- _Activity_:
Look for the line containing "This screenshot has height=851, width=722." in the listing below. Retype that line and every subsequent line through the last one, and only those.

- _Dataset records_:
/---

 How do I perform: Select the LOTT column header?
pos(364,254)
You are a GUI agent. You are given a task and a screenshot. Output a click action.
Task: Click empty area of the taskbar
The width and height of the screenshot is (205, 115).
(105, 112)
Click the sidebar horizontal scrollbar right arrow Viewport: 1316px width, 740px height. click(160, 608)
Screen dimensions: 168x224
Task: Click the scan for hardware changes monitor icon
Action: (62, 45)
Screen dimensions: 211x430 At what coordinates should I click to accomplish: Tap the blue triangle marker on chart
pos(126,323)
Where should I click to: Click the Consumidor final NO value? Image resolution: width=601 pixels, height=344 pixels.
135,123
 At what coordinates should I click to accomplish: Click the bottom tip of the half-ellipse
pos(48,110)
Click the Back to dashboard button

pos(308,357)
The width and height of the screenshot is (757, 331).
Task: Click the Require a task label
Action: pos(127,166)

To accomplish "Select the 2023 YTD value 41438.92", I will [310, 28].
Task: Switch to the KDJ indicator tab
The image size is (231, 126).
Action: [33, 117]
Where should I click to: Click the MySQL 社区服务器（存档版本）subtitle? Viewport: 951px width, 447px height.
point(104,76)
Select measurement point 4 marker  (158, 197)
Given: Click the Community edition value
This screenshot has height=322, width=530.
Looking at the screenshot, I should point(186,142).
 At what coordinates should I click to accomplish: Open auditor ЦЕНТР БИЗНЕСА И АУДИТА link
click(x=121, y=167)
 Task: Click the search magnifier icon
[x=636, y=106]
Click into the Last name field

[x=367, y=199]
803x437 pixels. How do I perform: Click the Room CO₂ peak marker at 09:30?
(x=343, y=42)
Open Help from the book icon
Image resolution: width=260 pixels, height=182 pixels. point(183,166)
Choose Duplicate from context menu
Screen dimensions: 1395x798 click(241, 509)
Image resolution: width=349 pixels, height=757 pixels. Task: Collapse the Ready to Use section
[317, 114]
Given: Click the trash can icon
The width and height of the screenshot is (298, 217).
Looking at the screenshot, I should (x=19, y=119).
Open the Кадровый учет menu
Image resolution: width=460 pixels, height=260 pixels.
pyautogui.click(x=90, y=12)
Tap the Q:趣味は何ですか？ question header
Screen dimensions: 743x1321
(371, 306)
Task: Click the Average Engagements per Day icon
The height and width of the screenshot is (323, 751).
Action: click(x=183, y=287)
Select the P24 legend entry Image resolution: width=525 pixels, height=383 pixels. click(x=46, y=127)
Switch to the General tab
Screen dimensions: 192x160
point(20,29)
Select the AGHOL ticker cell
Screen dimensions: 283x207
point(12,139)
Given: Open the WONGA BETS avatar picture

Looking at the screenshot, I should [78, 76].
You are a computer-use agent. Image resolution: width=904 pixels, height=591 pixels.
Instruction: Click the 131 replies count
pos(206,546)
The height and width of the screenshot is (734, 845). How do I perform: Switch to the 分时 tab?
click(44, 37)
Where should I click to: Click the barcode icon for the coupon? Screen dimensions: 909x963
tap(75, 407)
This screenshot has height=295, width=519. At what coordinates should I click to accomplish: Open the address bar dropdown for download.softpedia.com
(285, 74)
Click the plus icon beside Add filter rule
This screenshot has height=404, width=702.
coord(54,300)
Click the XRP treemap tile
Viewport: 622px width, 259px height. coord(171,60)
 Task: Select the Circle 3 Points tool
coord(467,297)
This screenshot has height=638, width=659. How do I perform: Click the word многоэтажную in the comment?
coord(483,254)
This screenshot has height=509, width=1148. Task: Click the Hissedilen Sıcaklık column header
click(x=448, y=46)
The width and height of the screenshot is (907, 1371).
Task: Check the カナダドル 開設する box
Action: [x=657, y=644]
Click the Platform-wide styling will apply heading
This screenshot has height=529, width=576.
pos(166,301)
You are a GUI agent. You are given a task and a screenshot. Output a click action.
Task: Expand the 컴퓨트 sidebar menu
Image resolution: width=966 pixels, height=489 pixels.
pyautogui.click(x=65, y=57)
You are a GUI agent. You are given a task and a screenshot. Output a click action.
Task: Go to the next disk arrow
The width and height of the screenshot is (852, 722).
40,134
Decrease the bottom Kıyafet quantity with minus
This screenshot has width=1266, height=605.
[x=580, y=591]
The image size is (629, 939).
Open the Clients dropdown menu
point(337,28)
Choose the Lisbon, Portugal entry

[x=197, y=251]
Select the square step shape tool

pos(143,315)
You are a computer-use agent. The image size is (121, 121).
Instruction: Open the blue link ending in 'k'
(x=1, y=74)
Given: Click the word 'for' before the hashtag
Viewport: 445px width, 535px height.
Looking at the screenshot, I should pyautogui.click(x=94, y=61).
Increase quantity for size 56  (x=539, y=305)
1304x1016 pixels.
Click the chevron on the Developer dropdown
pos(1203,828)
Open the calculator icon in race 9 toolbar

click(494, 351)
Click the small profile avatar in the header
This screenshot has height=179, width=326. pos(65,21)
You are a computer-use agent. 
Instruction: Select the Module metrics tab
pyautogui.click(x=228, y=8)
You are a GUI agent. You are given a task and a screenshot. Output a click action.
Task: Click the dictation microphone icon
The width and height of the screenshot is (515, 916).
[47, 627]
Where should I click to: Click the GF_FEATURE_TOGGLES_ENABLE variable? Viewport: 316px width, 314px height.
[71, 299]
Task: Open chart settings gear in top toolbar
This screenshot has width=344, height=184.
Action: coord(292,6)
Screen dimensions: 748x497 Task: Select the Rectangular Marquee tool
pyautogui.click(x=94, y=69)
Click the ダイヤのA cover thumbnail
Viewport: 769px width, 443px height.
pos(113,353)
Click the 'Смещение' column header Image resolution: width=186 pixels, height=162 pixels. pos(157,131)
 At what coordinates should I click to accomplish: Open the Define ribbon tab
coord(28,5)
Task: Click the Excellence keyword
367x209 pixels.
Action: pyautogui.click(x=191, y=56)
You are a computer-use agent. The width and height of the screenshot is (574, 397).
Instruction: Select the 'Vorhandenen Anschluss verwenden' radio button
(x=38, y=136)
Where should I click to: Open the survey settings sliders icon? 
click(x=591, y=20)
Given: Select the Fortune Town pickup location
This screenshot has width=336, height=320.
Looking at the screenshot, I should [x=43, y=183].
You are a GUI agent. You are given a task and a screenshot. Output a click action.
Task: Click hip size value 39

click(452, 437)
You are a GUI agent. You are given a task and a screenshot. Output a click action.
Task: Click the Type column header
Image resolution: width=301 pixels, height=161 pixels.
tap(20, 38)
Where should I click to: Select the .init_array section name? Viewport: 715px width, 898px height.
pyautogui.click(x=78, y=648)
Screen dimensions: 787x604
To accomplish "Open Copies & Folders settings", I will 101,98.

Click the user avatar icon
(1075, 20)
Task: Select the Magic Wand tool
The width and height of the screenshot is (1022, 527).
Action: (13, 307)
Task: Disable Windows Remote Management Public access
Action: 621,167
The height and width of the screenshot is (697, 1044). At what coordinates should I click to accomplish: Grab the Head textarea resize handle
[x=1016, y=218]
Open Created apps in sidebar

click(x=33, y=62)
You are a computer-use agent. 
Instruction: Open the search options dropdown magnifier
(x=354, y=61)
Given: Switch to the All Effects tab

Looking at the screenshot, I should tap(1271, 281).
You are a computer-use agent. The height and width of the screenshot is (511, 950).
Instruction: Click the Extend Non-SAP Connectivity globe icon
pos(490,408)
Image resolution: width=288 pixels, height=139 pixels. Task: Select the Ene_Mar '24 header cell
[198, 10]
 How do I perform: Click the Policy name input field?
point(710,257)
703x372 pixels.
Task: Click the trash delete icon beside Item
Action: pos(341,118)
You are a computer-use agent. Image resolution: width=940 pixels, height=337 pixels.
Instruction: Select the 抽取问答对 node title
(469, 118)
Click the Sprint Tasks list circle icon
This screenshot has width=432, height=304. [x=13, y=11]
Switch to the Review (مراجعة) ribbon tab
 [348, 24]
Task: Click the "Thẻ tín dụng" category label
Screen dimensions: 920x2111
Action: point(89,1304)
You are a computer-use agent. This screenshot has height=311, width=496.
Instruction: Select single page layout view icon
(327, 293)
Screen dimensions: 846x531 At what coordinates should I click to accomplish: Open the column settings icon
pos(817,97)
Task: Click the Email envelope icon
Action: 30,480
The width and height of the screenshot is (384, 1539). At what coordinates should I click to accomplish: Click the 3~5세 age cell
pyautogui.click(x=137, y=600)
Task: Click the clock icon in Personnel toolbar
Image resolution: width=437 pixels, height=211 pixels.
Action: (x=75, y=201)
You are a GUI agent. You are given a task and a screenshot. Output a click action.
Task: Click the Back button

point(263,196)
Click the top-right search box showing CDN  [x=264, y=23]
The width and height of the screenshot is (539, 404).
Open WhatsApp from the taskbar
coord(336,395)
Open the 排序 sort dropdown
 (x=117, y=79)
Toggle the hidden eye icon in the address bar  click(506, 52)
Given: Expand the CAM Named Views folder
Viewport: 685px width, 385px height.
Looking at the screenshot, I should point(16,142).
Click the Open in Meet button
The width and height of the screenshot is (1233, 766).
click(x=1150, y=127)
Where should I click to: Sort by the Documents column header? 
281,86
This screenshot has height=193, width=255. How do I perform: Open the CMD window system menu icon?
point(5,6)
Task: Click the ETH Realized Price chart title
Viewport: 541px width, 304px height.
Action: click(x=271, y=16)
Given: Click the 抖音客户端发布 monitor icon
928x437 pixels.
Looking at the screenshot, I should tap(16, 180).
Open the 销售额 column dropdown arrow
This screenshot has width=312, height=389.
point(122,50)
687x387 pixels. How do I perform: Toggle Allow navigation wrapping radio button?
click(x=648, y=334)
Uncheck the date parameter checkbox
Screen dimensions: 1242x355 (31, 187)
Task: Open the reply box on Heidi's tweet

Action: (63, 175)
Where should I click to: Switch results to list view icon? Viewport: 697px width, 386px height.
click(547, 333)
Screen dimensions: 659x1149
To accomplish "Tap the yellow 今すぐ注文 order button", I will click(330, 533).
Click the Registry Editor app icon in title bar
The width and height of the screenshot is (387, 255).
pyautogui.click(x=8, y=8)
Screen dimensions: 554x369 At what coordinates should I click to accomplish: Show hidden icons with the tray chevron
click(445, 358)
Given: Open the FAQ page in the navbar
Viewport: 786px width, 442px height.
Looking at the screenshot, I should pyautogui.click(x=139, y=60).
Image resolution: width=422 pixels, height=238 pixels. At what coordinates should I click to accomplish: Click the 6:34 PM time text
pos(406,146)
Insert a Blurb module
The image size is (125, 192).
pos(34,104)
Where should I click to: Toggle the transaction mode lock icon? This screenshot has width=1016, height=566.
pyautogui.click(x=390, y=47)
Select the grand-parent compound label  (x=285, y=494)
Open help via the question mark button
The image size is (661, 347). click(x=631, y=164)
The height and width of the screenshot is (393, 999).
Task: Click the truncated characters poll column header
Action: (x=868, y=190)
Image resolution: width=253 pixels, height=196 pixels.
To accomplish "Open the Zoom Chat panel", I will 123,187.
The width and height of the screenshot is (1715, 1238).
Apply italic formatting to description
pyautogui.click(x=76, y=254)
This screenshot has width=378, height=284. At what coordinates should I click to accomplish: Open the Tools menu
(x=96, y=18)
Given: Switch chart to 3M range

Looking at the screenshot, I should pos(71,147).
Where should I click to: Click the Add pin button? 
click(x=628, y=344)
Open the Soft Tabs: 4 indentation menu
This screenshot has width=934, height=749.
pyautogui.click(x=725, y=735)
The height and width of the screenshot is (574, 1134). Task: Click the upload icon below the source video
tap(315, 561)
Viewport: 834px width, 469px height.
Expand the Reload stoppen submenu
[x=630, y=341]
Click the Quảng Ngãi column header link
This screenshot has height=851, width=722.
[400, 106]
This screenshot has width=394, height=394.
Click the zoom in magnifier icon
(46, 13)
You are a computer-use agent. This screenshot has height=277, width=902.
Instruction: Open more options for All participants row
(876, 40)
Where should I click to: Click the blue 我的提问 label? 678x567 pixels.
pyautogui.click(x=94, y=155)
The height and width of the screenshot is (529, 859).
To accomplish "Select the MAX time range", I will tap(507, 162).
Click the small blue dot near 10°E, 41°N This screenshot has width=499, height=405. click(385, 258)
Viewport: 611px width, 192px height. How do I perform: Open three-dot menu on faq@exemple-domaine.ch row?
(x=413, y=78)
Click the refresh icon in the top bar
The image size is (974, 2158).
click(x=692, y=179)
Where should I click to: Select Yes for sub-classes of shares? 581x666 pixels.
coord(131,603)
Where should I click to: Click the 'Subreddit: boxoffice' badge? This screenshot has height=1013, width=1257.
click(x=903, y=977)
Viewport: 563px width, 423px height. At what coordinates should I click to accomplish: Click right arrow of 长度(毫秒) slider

\---

- _Task response_:
This screenshot has height=851, width=722.
[400, 106]
This screenshot has width=394, height=394.
Click the zoom in magnifier icon
(46, 13)
You are a computer-use agent. This screenshot has height=277, width=902.
Instruction: Open more options for All participants row
(876, 40)
Where should I click to: Click the blue 我的提问 label? 678x567 pixels.
pyautogui.click(x=94, y=155)
The height and width of the screenshot is (529, 859).
To accomplish "Select the MAX time range", I will tap(507, 162).
Click the small blue dot near 10°E, 41°N This screenshot has width=499, height=405. click(385, 258)
Viewport: 611px width, 192px height. How do I perform: Open three-dot menu on faq@exemple-domaine.ch row?
(x=413, y=78)
Click the refresh icon in the top bar
The image size is (974, 2158).
click(x=692, y=179)
Where should I click to: Select Yes for sub-classes of shares? 581x666 pixels.
coord(131,603)
Where should I click to: Click the 'Subreddit: boxoffice' badge? This screenshot has height=1013, width=1257.
click(x=903, y=977)
Viewport: 563px width, 423px height. At what coordinates should I click to accomplish: Click right arrow of 长度(毫秒) slider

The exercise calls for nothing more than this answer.